Which reminds me of the joke about The Ten Commandments that Spielberg put in Close Encounters:

“Roy, that movie is four hours long.”

“I told them they’d watch only five commandments.”

Speaking of Seven Days in May, I’m wondering if at some point that was an official re-edit. I say that because in the version available for free on YouTube at about the 1:28:30 mark there is a shot of an American Airlines DC-10 landing. This is noteworthy because the film was originally released in 1964 and the DC-10 did not make its first flight until 1970. So, unless Rod Serling somehow managed to get real time travel into his script, somebody changed something.

Yes.


It’s the best time of year: Summer Under the Stars on TCM.
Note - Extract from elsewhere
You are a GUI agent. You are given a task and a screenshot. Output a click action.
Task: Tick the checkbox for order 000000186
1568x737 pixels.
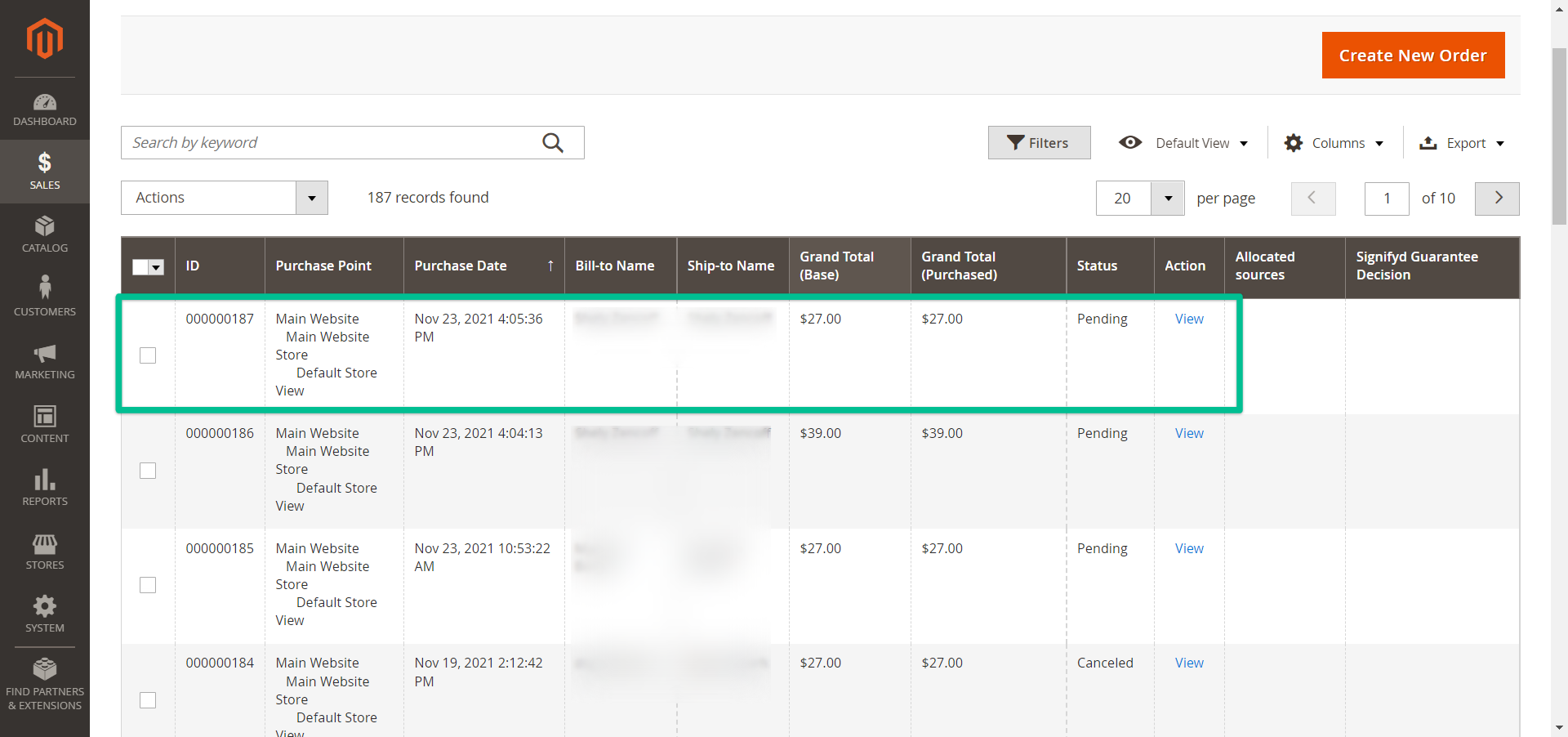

Fans of grandpa movies rejoice for there a ton of awesome Henry Fonda and Marlon Brando joints up on the streaming page right now, and Jimmy Stewart and Ava Gardner coming later in the week. Humphrey Bogart next Sunday!

Two this last week as I was off sick

Westworld (1973): Great scifi premise. The first 1/2 was cool. The 2nd 1/2 was off, and I only stayed for the end because of Yul Brynner

Enemy Below (1957): Watched because of the tie in to one of my favorite TOS episodes. The tension and set up were excellent. The U-boat captain and crew were good. However how the movie (and Robert Mitchum) played the US captain as nearly omnipotent was just bad.

Now I am in the middle of The Searchers…

The Searchers! My god that movie.

Rewatched Bringing Up Baby after they did it on Unspooled. How I love that movie, probably second only to His Girl Friday in screwball comedies. Katharine Hepburn giggling! Cary Grant stammering! “Don’t you find it a bit chilly without a… gun?” A leopard playing with a dog!

SO GOOD!

“You told them my name was ‘Bone,’ and you didn’t tell me!

I just finished off a really good old gothic ghost story with Ray Milland and Ruth Hussey: The Uninvited. Obvious Hitchcock/Rebecca influence, with lots of walking around a creepy old seaside manor lit by candles and ghostly crying in the darkness. This was clearly pretty influential on later haunted house movies and has some really well-done visual effects for the period (1944) used sparingly enough that they’re not silly. Even had a jump scare that made me jump a little.

This was a solid A- (the minus is mostly for some ropey dialogue in places and the “Londoners” not even really trying for an accent.).

I forget to keep popping over here in this thread but recently posted The Falcon and the Snowman over in the 20:20 thread since I rewatched it.

It was only my second watch but I was much younger the first time I saw it. I remember things differently then, especially along the terms of, “spying,” and, “traitor,” and whatnot. A lot has happened since. And I had also forgotten how well it told the story of two young people getting ever deeper into a mess of lies, money and a caper spiraling into failure.

One key here, the main lead gets into this mess by reading messages he shouldn’t have been regarding the US interfering in another country’s elections. How’s that for a headline of today? And he wants people to know about it because it’s fucked up (hello Manning and Snowden!) But as with things like that, it gets complicated, and his friend pushes him to do it more for the money.

It’s a tense tale, and director John Schlesinger, of Midnight Cowboy fame, does well with it. I was surprised how well played the characters were by a very young Timothy Hutton and Sean Penn.

The movie, though aged, still plays well. It’s a great play of characters from the leads. And it seems shockingly surreal in that it was originally based on a true story, and yet we have similar situations and people now.